Durante todo el tiempo habían estado deambulando por el claustro arriba y abajo, parándose para observar algún detalle, según lo demandaba la conversación.
—Por el lugar que ocupan estas imágenes eróticas en el cuadrado mismo del paraíso —el profesor se asomó al cuidado jardín, lleno de color y de luz—, es difícil creer que los monjes representasen algo pecaminoso; sería más lógico pensar que con ellas mostraban el camino para alcanzar la felicidad celestial. La vía de acceso a la realización suprema pasaba por el desarrollo armónico de todas las facultades humanas, incluyendo la práctica de la sexualidad…
El deán se echó las manos a la cabeza, de manera muy teatral, para significar la barbaridad que acababa de oír y expresar su radical desacuerdo.
—Cada uno de esos capiteles —le replicó con indignación mal contenida—, sea de quien fuese la mano que los esculpió, lleva la firma del diablo. No sé por qué usted se resiste a admitirlo. Una a una, todas esas escenas son la expresión polimorfa de la lujuria. Ciertamente el diablo ha trazado ahí una senda, pero no la estrecha que conduce al paraíso, sino la ancha y regalada que encamina al lugar de la eterna perdición… Usted mismo se ha extrañado de que este monasterio estuviera en Valencia, como si le correspondiera otro espacio y tiempo… ¿No podría ser, todo él, obra de Satán? ¿No podría ser que hubiese sido trasplantado aquí, procedente de otra parte? Me parece que este cenobio de Santa Tecla encierra demasiados misterios…

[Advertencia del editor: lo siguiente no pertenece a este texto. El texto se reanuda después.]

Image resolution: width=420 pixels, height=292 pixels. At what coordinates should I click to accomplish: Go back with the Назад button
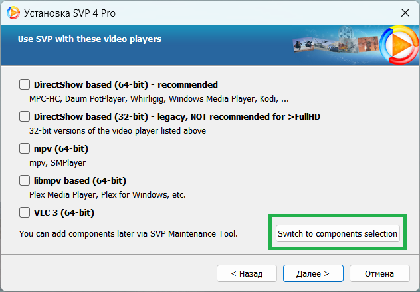pos(246,273)
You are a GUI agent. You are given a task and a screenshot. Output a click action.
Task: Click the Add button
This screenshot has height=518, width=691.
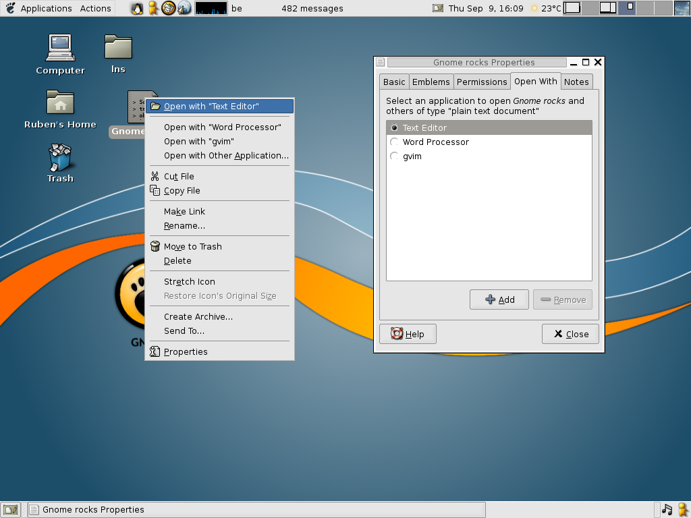(499, 299)
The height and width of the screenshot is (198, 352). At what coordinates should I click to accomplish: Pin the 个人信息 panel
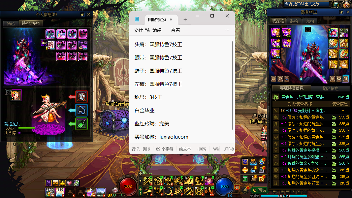(82, 15)
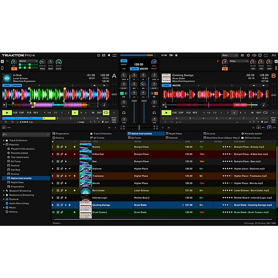Viewport: 278px width, 278px height.
Task: Open the Preferences gear icon in the header
Action: pos(248,55)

El profesor Escandell se dio cuenta de que había ido demasiado lejos en la defensa de su hipótesis, arriesgada y difícilmente demostrable, pero lo que intentaba probar el canónigo aún le pareció peor: rayaba en la ciencia ficción.
—¿Insinúa que este cenobio fue desmontado, piedra a piedra, de algún lugar y trasladado aquí? —dijo, no atreviéndose a expresar la literalidad de lo que pensaba—. Aunque no lo haya inspeccionado detenidamente, no encuentro indicio alguno que dé pie a esa posibilidad.
—Sospecho, y como suposición se lo digo, que todo este conjunto románico, arte enteramente cristiano, no pudo levantarse aquí, en plena dominación musulmana. Habrá sido transportado de alguna otra parte, digo yo; y de una manera sobrenatural, inconcebible para nosotros…
—¿Qué me está queriendo decir?
—Muy simple: que ha sido el demonio quien lo ha trasplantado aquí. —Como el arquitecto quedase boquiabierto, sin creerse las cosas que oía, prosiguió el deán—: No sé de qué se asombra, ¿nunca oyó hablar de Loreto? Allí se venera la casa de la Virgen que fue llevada desde Nazaret por los ángeles. Ese mismo poder y fuerza continúan teniendo los demonios, ángeles al fin y al cabo, aunque caídos. —El profesor Escandell seguía sin reaccionar—. ¿Juraría usted que esta clase de piedra se encuentra en alguna de las canteras cercanas?
¿Estaba loco el señor deán? Ésa era la pregunta que se hacía el profesor en su fuero interno. Sin embargo, también él tenía sus reservas sobre aquel monumento. Ciertamente la piedra de que estaba hecho el claustro no había sido extraída de ninguna cantera de la región. Por otra parte, los pocos restos románicos que había en la ciudad eran posteriores a 1238, año de su reconquista, que puso fin a cinco siglos de dominio musulmán. Y aquel claustro había que datarlo, por lo menos, cien o ciento cincuenta años antes.